Extramedullary disease (EMD) represents an aggressive variant of multiple myeloma (MM) associated with low response rates to conventional myeloma therapies, short progression-free survival (PFS) and high mortality. While CAR T cells and bispecific antibodies (bsABs) provide new opportunities in patients with relapsed/refractory MM (RRMM), their use in EMD is less clear. Furthermore, it remains uncertain whether one strategy is superior to the other in the setting of EMD and should therefore be preferred.

Methods

We retrospectively collected data of patients with EMD not adjacent to the bone treated with bsABs or CAR T cell therapies from two academic centers in Germany from 09/21 to 07/24. All patients had both serological assessment and EMD imaging prior to therapy initiation and follow-up after at least three months or at the point of progression. We analyzed demographics, outcomes, cytogenetics, and prior therapies.

Results

We enrolled all 78 RRMM patients with EMD treated with either cilta-cel (n=11), ide-cel (n=21), talquetamab (n=27), and teclistamab (n=18). Muscle (38%), skin (33%), pleural (30%) and retroperitoneal manifestations (22%) were the most common EMD localizations, and the median follow-up was 4.6 months.

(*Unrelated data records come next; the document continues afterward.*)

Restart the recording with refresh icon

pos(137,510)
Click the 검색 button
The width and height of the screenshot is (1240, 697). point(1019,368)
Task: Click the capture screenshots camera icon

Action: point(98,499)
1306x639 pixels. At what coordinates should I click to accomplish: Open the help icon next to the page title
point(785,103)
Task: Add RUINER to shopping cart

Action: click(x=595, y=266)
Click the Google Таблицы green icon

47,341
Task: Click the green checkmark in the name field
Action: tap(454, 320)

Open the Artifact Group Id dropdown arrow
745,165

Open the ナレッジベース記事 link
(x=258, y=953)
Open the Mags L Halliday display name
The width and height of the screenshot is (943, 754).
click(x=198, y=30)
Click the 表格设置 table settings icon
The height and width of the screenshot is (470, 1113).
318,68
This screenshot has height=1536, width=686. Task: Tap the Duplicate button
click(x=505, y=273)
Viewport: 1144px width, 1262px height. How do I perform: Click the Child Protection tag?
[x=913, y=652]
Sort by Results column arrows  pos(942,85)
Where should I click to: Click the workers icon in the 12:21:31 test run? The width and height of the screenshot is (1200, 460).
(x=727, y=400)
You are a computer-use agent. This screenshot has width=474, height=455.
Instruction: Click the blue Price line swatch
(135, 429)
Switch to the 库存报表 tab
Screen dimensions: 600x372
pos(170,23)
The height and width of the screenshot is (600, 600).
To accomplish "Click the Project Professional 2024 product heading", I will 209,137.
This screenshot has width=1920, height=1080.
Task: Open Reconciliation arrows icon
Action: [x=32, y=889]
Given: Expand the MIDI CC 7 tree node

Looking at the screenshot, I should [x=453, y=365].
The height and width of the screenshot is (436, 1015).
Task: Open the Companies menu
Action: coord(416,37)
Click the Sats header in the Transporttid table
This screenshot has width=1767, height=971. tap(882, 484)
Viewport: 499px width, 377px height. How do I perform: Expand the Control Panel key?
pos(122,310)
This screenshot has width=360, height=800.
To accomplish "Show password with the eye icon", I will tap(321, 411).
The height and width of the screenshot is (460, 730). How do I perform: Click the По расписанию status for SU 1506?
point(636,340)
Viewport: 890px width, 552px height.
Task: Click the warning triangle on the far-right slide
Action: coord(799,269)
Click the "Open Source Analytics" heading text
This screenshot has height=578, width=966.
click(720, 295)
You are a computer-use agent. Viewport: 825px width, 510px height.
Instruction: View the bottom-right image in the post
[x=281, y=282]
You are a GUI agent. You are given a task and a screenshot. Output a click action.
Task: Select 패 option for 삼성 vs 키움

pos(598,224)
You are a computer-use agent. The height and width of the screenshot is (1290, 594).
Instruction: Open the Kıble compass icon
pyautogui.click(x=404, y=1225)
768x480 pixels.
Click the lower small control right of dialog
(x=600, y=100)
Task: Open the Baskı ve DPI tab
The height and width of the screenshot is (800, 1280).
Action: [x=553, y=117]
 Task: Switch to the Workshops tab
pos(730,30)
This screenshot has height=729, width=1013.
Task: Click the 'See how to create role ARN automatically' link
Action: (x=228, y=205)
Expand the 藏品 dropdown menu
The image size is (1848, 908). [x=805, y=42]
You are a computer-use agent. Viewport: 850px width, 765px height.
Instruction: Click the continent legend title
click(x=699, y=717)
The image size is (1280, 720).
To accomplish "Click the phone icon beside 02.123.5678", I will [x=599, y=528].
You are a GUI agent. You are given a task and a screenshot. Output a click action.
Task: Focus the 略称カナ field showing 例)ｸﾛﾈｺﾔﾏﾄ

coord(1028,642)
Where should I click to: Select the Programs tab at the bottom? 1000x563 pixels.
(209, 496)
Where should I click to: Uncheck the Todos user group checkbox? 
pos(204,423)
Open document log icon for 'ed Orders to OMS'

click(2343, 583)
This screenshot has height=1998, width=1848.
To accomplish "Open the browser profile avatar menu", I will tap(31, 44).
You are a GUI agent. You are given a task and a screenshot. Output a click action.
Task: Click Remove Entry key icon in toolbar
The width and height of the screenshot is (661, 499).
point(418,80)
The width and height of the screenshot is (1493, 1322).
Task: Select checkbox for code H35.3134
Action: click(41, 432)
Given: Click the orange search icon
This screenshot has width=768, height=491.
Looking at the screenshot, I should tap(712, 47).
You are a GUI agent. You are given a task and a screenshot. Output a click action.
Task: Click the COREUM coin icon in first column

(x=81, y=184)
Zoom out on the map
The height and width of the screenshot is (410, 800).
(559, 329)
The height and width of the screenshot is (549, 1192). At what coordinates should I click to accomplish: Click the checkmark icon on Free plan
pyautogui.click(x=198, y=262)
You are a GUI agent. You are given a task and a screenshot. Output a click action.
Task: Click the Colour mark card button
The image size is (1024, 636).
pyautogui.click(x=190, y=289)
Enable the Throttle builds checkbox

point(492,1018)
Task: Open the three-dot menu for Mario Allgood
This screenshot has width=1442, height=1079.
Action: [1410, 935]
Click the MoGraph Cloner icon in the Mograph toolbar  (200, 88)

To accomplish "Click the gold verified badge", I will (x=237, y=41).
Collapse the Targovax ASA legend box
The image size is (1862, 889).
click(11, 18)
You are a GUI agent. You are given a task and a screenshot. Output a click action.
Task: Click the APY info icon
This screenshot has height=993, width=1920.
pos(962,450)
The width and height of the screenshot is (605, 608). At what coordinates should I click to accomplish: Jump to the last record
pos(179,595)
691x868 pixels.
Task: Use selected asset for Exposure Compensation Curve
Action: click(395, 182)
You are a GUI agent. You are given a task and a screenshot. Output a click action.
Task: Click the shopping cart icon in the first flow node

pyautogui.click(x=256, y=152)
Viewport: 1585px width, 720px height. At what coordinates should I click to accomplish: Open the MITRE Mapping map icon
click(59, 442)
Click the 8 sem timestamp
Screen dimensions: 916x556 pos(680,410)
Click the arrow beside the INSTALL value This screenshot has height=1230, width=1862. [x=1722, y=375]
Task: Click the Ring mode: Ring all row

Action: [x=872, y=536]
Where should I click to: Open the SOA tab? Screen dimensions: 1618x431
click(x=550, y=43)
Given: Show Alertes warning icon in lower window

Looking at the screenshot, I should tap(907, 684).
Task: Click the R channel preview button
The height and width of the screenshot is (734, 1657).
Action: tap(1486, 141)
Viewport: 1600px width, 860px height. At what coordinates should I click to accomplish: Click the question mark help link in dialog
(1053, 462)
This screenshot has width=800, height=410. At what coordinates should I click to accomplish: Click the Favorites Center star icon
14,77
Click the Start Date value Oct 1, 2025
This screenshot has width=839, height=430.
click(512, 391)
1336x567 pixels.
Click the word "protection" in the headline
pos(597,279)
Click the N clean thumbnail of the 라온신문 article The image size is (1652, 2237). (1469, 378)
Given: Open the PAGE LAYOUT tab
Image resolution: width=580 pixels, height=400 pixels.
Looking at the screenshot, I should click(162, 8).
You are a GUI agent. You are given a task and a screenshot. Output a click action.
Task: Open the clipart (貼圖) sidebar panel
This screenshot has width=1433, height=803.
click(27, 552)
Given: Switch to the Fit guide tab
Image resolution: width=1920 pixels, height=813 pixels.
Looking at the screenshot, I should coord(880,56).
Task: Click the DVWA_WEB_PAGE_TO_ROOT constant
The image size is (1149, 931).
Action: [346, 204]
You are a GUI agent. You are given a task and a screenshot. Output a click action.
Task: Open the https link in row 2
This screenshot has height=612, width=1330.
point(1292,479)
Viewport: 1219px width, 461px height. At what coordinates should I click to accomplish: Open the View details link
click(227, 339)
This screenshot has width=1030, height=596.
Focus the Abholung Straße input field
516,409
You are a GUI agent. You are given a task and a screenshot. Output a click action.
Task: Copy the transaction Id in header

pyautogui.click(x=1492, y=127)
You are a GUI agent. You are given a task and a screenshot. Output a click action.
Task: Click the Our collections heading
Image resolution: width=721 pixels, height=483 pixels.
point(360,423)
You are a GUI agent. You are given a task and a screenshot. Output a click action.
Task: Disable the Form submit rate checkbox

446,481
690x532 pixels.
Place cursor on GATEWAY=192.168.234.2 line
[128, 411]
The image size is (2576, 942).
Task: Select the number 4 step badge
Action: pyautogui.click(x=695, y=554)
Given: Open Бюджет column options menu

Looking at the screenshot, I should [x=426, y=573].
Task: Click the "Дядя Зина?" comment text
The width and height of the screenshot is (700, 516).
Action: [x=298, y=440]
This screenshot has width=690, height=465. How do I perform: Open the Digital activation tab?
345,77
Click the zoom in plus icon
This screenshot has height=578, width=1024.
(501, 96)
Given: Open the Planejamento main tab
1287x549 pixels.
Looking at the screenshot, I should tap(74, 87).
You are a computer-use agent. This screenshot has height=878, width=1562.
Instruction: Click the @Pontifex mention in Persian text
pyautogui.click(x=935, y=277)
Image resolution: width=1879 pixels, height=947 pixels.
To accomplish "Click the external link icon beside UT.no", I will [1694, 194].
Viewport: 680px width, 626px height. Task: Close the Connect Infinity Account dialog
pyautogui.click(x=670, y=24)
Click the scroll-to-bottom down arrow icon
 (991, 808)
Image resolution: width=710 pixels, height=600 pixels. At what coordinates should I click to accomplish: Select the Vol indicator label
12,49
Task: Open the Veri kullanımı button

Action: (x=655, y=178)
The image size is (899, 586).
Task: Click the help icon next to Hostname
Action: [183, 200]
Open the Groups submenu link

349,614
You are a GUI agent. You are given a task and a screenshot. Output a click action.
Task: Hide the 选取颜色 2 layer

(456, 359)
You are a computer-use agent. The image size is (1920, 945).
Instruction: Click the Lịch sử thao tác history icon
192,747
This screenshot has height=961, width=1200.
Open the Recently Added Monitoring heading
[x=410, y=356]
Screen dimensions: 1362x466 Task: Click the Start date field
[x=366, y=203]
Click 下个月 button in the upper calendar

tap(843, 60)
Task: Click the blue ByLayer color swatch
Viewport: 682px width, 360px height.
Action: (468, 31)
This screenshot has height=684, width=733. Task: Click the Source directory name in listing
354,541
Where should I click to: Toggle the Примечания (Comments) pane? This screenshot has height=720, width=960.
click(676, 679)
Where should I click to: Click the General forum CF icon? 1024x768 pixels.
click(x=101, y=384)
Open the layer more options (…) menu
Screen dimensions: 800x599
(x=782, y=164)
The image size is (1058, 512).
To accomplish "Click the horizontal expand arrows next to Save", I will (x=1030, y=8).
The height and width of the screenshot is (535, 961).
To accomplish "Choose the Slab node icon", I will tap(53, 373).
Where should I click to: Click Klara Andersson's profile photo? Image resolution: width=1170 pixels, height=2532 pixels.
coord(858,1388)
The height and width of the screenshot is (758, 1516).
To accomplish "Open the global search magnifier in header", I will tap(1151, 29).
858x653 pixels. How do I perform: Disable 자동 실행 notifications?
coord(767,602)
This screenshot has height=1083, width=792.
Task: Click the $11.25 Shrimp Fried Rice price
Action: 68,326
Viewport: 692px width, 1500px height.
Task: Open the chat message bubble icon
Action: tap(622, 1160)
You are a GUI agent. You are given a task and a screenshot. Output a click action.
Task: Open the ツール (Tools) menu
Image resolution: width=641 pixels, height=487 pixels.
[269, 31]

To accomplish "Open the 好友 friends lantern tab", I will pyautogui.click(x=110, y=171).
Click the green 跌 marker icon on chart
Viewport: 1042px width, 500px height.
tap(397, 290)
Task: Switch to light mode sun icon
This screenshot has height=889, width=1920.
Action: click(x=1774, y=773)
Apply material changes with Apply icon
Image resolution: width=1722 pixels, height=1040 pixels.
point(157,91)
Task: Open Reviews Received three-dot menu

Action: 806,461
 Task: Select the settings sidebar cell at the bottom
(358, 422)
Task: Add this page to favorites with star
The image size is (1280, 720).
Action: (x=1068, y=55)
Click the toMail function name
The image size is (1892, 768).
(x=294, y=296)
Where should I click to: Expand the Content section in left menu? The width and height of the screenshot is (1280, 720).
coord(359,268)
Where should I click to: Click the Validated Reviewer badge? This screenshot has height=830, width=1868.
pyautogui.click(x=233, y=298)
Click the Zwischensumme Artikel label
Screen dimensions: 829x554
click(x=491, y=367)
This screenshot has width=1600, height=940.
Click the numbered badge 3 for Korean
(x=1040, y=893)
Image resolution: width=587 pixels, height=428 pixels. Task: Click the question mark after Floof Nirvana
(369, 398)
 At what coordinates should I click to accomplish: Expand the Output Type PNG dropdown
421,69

The four cohorts were comparable with a median of 5 to 7 prior lines of therapy. EMD was diagnosed 2.5-4 years after MM diagnosis. All patients were triple-refractory and more than 64% were penta-refractory in each cohort. The population was enriched for high-risk cytogenetics (>41% of patients with available FISH over all cohorts). The majority of CAR T cell patients received bridging therapy. Response to bridging therapy was not associated to PFS and 41/36% had extramedullary or serologic progressive disease at the time of cilta-cel or ide-cel cell infusion, respectively. The vast majority of patients receiving cilta-cel, ide-cel or teclistamab were BCMA-naive (>91% in each cohort).

EMD response rates of patients receiving CAR T cells were significantly higher (93% for cilta-cel, 82% for ide-cel) than with bsABs (47% for talquetamab, 38% for teclistamab, p<0.0001). Complete resolution of EMD was also significantly more frequent after CAR T cell therapies (50% and 41%) than after bsABs (16% and 14%, p=0.001). Median PFS was not reached in patients after cilta-cel and significantly longer in ide-cel with 11.2 months when compared to talquetamab and teclistamab (3.2 and 2.8 months, p=0.03). OS was not reached for patients receiving cilta-cel, 24.6 months for ide-cel, 18.4 months for teclistamab, and 15.1 months for Talquetamab (ns).

Serologic response ≥PR in patients with measurable serologic activity predicted EMD response (p<0.0001).

Independent of treatment, visceral and soft tissue manifestations responded significantly less frequent than skin, mucosal, and lymph node lesions (p=0.02).

Conclusion

Both CAR T cells and bsABs show efficacy in EMD. However, CAR T cells appear to be superior to bsABs in this setting. With significantly higher response rates, deeper remissions and longer median PFS in our analysis, CAR T cells may provide a meaningful benefit in EMD and should be considered preferentially.